How to Implement the Human Timeline Teaching Strategy in Your Classroom
Description
A human timeline activity requires learners to learn about a particular event and then line up with peers according to their events’ chronology. This method uses movement to help learners understand and remember the order of events.
Implementation
- Select the Timeline’s Content: Establish a context for the chronology you want learners to focus on. Sometimes, you also want learners to know what occurred after the focal event. It would be best if you aimed to include enough events on the timeline so that each learner, or pairs of learners, can be given one event.

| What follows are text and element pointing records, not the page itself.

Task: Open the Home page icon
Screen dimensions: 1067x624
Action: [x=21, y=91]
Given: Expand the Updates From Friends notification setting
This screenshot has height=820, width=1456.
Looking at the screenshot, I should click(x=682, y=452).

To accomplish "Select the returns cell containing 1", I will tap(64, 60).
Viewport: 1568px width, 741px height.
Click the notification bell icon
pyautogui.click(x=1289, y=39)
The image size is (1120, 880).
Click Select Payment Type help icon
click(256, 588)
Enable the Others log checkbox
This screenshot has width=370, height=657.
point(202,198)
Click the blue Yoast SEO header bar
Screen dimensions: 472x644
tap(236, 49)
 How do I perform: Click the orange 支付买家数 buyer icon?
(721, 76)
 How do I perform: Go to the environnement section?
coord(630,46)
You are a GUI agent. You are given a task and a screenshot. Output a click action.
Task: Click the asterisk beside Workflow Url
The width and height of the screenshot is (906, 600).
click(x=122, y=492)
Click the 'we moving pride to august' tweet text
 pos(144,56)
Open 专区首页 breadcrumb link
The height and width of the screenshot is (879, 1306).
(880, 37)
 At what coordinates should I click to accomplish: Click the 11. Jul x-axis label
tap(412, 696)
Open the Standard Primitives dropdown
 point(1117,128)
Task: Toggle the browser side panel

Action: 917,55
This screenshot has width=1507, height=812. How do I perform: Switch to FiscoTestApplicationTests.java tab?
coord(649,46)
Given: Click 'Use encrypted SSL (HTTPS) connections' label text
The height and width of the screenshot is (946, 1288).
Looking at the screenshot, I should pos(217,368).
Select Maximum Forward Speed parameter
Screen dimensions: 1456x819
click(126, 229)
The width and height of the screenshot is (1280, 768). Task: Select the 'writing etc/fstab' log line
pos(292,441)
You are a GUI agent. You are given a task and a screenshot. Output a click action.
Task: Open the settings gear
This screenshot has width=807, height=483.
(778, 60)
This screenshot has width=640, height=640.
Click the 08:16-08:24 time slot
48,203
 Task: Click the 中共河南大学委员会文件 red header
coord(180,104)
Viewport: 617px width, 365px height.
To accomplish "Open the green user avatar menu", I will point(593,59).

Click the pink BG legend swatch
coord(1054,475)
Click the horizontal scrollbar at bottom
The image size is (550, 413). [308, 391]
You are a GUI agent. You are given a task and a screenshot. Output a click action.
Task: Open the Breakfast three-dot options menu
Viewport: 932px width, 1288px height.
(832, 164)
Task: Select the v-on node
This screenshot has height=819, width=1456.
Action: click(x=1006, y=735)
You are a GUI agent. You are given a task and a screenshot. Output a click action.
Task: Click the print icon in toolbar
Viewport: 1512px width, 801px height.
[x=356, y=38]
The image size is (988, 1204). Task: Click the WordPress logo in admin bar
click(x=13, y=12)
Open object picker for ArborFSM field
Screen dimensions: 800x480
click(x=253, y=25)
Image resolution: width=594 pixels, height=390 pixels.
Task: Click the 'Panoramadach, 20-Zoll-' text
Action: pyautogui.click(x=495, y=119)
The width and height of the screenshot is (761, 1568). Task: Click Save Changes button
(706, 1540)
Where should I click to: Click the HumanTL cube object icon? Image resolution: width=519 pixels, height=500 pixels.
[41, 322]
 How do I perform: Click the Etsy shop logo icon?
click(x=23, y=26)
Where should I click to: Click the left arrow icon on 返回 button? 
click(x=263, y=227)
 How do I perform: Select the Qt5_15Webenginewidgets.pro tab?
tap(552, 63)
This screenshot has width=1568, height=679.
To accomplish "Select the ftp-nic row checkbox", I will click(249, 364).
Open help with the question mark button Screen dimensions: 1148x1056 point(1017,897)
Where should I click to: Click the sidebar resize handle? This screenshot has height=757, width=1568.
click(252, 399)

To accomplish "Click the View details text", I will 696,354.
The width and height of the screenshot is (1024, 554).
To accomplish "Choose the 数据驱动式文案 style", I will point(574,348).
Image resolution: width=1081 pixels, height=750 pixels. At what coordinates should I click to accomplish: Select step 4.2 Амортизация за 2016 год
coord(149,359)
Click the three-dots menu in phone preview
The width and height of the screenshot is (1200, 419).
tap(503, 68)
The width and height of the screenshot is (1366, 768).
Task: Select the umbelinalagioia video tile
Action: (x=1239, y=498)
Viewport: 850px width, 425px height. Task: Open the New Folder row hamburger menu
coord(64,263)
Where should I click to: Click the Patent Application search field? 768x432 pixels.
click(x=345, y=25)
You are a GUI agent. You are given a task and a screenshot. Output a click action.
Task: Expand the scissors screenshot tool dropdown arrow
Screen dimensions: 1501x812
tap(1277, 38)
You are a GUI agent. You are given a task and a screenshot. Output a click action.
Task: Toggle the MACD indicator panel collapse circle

- Prepare Materials: To prepare this learning activity, place each event on an index card, along with the date when it happened. Instead of handing out the timeline slips in a random manner, you may want to give each learner easier or more challenging items, according to their ability level. When learners present their timeline events, it is best if they are sitting or standing so that they can see and hear each other. This activity often works best if learners stand or sit in a U-shaped line rather than in a straight-line formation.
- Learners Prepare for Presentations: Assign each learner one event from the period that you are teaching. Every event must be described along with the date it occurred.
- Build Your Human Timeline: Invite learners to line up in the order of their events. Then, have learners present their events. After each event is presented, learners can recommend probable causes of the event and can ask questions about what occurred and why. These questions can be placed on the board for learners to answer later.
- Assess Learners’ Learning (Optional): After all learners have presented their events, instructors may give learners a timeline with applicable dates but with no accompanying descriptions. Based on the information that they remember from the class timeline activity, learners will then complete this written timeline. They can do this individually or in small groups.